SAO PAULO (Reuters) - Two executives at Brazilian poultry firm BRF SA were among 60 people charged on Thursday with taking part in a scheme to bribe health officials, in a scandal that briefly closed global markets to Brazilian meat, according to a statement from prosecutors.
Federal prosecutors in the state of Parana said they accused BRF director Andre Luiz Baldissera and government relations executive Roney Nogueira of taking part in a scheme to bribe officials in return for less rigorous plant inspections.
Others charged include public officials, heath inspectors and other BRF employees.
BRF representatives did not immediately respond to a request for comment but in the past have said the company followed industry regulations and was cooperating with authorities.
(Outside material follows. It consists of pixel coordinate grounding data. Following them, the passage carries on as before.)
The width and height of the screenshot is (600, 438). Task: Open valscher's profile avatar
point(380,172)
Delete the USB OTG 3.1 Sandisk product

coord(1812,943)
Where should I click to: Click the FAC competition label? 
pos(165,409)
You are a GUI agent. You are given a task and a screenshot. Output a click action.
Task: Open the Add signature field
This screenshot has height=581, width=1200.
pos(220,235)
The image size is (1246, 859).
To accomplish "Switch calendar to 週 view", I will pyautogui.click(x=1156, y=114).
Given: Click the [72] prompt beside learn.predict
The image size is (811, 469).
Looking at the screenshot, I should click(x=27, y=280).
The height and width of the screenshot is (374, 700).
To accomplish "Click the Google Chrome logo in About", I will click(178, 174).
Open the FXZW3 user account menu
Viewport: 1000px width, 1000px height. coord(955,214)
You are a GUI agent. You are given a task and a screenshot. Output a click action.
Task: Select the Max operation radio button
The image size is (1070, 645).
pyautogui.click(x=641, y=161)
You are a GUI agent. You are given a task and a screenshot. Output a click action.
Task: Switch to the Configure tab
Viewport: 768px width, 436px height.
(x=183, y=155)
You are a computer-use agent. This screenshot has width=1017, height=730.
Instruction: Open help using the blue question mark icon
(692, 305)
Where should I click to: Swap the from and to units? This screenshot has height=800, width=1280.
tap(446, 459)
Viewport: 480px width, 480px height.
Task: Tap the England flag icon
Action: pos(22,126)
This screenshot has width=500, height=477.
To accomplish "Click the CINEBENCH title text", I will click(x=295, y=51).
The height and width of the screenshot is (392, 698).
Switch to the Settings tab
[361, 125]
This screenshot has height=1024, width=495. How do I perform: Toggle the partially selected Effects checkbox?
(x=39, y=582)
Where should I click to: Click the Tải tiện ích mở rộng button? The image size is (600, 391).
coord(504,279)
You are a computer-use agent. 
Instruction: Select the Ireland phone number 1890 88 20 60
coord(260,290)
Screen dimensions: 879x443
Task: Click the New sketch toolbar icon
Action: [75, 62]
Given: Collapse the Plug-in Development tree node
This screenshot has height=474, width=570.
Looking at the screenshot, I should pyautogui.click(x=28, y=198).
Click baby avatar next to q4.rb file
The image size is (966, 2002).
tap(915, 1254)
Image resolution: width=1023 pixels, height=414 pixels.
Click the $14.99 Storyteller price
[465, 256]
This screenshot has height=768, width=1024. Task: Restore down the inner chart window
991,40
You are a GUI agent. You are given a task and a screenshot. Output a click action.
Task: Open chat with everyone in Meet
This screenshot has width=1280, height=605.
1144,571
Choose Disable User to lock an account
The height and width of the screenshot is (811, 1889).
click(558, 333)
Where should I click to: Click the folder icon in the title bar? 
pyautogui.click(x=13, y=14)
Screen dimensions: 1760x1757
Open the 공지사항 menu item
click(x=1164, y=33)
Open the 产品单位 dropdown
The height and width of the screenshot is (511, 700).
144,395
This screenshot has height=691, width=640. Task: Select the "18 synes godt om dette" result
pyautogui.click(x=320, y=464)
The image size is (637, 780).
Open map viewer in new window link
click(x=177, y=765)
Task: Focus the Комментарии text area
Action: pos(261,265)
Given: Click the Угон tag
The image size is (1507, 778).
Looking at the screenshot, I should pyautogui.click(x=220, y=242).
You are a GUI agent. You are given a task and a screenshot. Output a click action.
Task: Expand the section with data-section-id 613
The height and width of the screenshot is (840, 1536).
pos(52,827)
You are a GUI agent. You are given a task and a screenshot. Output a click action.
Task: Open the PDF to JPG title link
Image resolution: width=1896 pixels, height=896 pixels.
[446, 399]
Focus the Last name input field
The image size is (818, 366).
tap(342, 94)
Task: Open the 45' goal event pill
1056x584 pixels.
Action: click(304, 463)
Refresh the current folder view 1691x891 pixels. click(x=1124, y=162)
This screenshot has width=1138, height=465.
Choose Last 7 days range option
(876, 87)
The executives could not be reached for comment.
The charges come a month after police raided plants operated by BRF and beef company JBS SA in an investigation known as “Operation Weak Flesh.” Police said they found evidence of meatpackers bribing inspectors and politicians to overlook unsanitary practices such as processing rotten meat and shipping exports with traces of salmonella.
The scandal briefly threatened nearly $14 billion in exports from Brazil’s powerhouse protein industry, as markets from China to Europe curtailed shipments of Brazilian meat.
Most foreign markets soon lifted import bans or narrowed them to the 21 processing plants under investigation after Brazil’s president and agriculture minister insisted that the irregular inspections were contained to a handful of cases.